Selain dari persidangan, menurut Barita, Komisi Pemberantasan Korupsi (KPK) dapat menindaklanjuti laporan atau pengaduan masyarakat dengan melakukan penyelidikan. Terlebih, KPK telah melakukan gelar perkara dengan mengundang kejaksaan dan kepolisian.
”Semakin publik tidak puas dalam proses pengungkapan kasus ini, maka semakin besar dorongan untuk mencari alternatif agar kasus itu bisa diungkap,” ujar Barita.
Secara terpisah, Koordinator Masyarakat Anti-Korupsi Indonesia Boyamin Saiman mengatakan, jika penyidik mau menelusuri dugaan permufakatan jahat karena adanya kesepakatan dana 10 juta dollar AS bagi pejabat di MA dan Kejagung, pihak-pihak lain yang terlibat kemungkinan akan dapat terungkap.
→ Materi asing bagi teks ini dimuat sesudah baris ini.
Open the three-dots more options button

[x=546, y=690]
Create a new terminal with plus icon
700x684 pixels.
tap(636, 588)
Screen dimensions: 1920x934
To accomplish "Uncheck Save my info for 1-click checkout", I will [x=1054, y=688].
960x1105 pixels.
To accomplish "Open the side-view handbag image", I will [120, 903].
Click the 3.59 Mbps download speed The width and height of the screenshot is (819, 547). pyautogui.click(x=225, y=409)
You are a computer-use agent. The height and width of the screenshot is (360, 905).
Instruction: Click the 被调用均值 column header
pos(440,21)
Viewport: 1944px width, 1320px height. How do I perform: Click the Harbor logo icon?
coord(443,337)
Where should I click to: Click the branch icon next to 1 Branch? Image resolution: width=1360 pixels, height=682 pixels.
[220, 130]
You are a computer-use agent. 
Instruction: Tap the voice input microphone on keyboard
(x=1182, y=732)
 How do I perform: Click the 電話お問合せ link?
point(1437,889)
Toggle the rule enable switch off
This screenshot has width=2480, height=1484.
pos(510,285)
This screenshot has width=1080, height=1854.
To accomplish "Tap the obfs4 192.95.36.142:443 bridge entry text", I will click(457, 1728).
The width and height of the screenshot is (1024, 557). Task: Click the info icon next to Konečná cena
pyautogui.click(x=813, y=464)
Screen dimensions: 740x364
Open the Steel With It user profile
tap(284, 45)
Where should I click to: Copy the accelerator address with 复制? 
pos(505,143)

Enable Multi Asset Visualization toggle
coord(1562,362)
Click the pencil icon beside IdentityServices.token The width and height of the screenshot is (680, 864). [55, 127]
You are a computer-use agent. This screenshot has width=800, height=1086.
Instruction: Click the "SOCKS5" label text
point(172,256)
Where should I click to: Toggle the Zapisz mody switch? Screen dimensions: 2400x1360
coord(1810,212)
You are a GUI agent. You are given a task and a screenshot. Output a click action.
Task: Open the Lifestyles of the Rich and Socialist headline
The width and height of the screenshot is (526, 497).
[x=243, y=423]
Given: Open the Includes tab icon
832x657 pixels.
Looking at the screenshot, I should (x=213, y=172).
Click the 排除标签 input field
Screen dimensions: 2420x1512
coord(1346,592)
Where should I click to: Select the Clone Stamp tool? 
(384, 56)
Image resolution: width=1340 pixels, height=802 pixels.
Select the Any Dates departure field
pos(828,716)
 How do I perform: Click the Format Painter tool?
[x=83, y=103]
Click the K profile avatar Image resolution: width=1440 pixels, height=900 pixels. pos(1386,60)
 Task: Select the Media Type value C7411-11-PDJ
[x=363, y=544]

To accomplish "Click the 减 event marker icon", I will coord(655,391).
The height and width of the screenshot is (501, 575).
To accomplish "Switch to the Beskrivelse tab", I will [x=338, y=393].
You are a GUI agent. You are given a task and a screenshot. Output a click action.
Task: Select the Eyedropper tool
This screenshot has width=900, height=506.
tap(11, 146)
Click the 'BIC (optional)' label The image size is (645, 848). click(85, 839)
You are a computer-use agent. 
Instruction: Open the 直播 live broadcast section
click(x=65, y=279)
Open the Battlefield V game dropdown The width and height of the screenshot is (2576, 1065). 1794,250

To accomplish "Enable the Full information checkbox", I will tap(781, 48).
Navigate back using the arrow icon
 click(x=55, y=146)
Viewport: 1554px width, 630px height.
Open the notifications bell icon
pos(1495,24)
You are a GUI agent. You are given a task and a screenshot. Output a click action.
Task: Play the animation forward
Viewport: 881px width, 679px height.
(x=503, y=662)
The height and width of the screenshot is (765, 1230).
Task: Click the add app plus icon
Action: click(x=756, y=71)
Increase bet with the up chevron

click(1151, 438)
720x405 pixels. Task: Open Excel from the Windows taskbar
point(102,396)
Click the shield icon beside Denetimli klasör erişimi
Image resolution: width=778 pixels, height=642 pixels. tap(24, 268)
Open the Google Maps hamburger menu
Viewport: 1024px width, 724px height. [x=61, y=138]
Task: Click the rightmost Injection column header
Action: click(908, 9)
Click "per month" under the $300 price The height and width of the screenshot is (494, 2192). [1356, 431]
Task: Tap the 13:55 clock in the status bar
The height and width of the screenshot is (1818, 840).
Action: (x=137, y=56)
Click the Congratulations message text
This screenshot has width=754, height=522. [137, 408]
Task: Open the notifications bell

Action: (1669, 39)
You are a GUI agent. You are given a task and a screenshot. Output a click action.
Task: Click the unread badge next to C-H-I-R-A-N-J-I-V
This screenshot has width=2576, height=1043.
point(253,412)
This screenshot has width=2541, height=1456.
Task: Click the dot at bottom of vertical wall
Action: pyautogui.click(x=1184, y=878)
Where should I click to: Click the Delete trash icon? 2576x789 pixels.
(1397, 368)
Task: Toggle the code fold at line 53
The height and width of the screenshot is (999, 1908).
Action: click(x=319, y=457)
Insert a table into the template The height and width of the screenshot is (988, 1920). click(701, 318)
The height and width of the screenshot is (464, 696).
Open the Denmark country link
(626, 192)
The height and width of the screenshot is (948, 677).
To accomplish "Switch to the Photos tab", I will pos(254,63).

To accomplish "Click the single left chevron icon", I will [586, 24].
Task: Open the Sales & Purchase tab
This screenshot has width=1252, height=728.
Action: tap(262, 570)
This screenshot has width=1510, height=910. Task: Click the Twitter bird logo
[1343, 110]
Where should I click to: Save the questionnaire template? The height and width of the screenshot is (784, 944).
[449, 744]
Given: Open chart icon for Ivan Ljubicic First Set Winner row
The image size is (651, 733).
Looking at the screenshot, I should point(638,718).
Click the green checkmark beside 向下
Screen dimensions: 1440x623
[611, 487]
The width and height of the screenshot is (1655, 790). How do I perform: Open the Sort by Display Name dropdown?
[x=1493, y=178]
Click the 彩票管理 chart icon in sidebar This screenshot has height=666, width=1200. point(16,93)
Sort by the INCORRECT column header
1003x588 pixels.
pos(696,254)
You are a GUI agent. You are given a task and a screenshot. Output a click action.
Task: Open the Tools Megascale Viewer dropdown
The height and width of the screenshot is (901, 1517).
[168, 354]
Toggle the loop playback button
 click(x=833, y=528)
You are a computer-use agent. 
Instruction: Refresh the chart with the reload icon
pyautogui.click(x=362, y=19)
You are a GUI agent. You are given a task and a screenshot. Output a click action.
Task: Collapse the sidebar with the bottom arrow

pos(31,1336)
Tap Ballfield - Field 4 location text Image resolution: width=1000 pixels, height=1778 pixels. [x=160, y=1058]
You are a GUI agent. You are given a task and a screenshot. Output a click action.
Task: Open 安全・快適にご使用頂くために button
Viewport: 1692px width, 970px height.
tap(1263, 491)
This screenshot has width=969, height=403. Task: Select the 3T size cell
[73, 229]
Hal itu sesuai dengan informasi yang diterima MAKI, seperti sebutan ”bapakmu” atau ”bapakku”, serta ”king maker”.
Selain itu, MAKI juga menerima informasi adanya inisial nama yang diduga terkait dengan pengurusan fatwa MA, yakni T, DK, BR, HA, dan SHD, serta PG. Nama-nama itu telah disampaikan Boyamin kepada KPK.
Jika penyidik mau menelusuri dugaan permufakatan jahat karena adanya kesepakatan dana 10 juta dollar AS bagi pejabat di MA dan Kejagung, pihak-pihak lain yang terlibat kemungkinan akan dapat terungkap.
Menurut Boyamin, pihaknya sengaja menyampaikan informasi itu ke KPK karena saat ini yang paling bisa diharapkan untuk mengungkap pihak-pihak lain adalah KPK. Sementara Kejagung dinilainya tampak terburu-buru melimpahkan berkas Pinangki ke pengadilan dan ingin segera terlepas dari beban menangani Pinangki.
”Kalau informasi ini saya sampaikan ke Kejagung pun rasanya tidak akan
menambah apa-apa. Jadi, harus ke KPK dengan harapan, selain sebagai bahan
supervisi, informasi itu bisa menjadi bahan penyelidikan atau bahkan penyidikan baru,” kata Boyamin.
Boyamin mengatakan, meskipun saat ini penyidik dari Kejagung masih melengkapi berkas perkara tersangka Andi Irfan Jaya dan Joko Tjandra, konstruksi hukumnya akan sama dengan berkas perkara Pinangki. Dengan demikian, informasi tentang nama-nama yang dimilikinya tidak akan mengubah penanganan perkara tersebut.